**Supplied data:**
══════════════════════════════
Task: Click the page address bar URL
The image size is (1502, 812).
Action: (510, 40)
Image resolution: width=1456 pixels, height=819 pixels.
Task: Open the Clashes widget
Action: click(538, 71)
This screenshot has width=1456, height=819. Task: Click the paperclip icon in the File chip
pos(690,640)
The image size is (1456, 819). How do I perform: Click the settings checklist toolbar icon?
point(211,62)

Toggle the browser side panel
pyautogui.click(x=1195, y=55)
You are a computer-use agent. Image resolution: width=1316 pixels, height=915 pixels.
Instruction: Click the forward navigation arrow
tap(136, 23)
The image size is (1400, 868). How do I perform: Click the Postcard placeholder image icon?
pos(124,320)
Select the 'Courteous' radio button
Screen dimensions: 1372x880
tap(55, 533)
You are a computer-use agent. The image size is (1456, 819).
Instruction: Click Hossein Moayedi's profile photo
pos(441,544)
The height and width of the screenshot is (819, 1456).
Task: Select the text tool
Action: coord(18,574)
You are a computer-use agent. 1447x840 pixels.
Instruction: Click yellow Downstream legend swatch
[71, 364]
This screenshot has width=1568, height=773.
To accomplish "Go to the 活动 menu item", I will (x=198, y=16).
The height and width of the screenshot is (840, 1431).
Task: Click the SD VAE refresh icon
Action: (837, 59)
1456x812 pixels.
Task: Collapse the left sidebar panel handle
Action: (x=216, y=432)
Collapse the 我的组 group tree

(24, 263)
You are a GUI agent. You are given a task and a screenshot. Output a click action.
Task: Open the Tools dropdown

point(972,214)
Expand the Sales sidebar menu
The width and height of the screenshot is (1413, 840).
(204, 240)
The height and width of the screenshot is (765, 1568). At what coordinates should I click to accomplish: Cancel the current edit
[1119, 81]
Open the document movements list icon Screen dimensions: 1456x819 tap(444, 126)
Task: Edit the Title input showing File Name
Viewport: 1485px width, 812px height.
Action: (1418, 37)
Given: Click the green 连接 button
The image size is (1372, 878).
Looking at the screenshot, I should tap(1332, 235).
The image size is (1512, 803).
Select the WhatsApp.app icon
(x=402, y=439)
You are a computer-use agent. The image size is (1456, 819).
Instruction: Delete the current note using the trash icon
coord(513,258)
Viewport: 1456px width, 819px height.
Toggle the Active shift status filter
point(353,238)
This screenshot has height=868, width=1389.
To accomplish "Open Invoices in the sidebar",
══════════════════════════════
**Work item:**
Set down only these lines, exactly: the line containing "Toggle the Active shift status filter" and each line after it, through the end of the listing.

**Problem solution:**
Toggle the Active shift status filter
point(353,238)
This screenshot has height=868, width=1389.
To accomplish "Open Invoices in the sidebar",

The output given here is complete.